First, let me say that this is a beautiful cookbook. The author has lots of full-color photographs and everything is laid out in an aesthetically pleasing way.
Second, it's divided up into several different types of recipes, which is nice. There are six chapters: 1) an intro to how to handle and prepare chicken, 2) a section with recipes that use five ingredients or less, 3) a chapter with recipes that take 30 minutes or less to prepare, 4) a unit with recipes that can be prepared in a single pan, 5) ones that only require one pot, 6) a chapter of all crock pot recipes. All of these are intended to make it easy to find the recipe that best fits your most pressing need.
Third, most of the recipes seem fairly easy to follow. The author starts with the name of the dish and its description. Then she lists the ingredients. Across from that are the instructions. Most of these meals take four to six steps to prepare.
My first issue is that the many of the recipes call for exotic ingredients we don't generally keep in our kitchen. Or they call for ready-made products, such as special sauces and whatnot, that we also don't prefer. When we are looking for a new recipe to try, we'd rather find something that uses stuff we commonly have on hand, rather than plan far enough ahead to go buy a bunch of fancy stuff.

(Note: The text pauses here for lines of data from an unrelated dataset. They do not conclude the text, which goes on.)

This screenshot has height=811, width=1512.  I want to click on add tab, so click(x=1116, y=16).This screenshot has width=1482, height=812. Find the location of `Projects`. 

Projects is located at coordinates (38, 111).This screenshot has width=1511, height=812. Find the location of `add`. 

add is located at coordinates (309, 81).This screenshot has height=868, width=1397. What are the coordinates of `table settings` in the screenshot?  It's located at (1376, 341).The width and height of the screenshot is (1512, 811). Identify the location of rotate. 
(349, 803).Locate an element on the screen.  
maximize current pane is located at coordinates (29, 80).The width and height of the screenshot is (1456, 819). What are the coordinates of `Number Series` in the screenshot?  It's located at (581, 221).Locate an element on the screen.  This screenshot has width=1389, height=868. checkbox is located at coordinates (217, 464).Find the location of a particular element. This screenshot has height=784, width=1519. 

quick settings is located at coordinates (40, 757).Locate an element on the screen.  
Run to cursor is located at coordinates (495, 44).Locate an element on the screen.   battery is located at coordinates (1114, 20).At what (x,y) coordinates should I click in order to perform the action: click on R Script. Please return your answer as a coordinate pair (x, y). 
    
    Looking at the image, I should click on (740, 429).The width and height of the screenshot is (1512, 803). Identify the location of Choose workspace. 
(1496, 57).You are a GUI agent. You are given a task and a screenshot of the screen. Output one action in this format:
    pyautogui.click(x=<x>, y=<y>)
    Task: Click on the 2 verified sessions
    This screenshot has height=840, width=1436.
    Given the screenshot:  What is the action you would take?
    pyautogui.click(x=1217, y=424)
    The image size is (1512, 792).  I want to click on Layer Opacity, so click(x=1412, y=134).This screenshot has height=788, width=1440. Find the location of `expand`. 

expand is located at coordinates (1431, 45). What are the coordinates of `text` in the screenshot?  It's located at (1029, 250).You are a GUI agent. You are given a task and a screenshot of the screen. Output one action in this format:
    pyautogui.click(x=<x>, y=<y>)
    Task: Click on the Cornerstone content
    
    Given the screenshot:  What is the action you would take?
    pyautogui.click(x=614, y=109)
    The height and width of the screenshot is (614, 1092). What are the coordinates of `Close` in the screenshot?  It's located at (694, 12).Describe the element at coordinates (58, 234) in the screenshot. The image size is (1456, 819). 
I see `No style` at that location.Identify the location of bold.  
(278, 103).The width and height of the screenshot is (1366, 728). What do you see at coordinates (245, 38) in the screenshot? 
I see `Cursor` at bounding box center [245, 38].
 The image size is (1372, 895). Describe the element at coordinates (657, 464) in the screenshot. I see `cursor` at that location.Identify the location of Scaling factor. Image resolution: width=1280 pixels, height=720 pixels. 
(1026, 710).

Second, when prepared according to the instructions, the food is kind of bland. The author uses a good deal of salt and pepper, but most of the recipes don't have much "zing" to them. My wife found herself adding spices to bring the recipes up to par.
Third, the index wasn't too helpful. There's one index that lists recipes according to the cuts of chicken used. Since my wife generally just uses boneless, skinless breasts, this wasn't particularly helpful. The second index lists the recipes by name and key ingredients. The problem is, if you don't know the name of something, you don't know what to look for. If you find a recipe using one of the things you have on hand, you may find it's got a bunch of other stuff you don't. My wife pretty much ended up thumbing through the book each time she wanted to try something until she found what sounded good and doable, rather than using the index.
Finally, while the book tells you how many carbs and grams of fat, carbs, sugar, fiber and sodium are in each serving, it doesn't indicate the serving sizes. So you can't be sure how much you are actually getting. There's nothing about vitamin or mineral content, either.
My wife has a lot of recipes for chicken, but she really didn't find any in this book to add to her list of options. If you enjoy a bland diet, this book may be adequate for you. However, if you prefer more pizazz, using common, simple ingredients without a lot of processed components, this is probably not your best choice.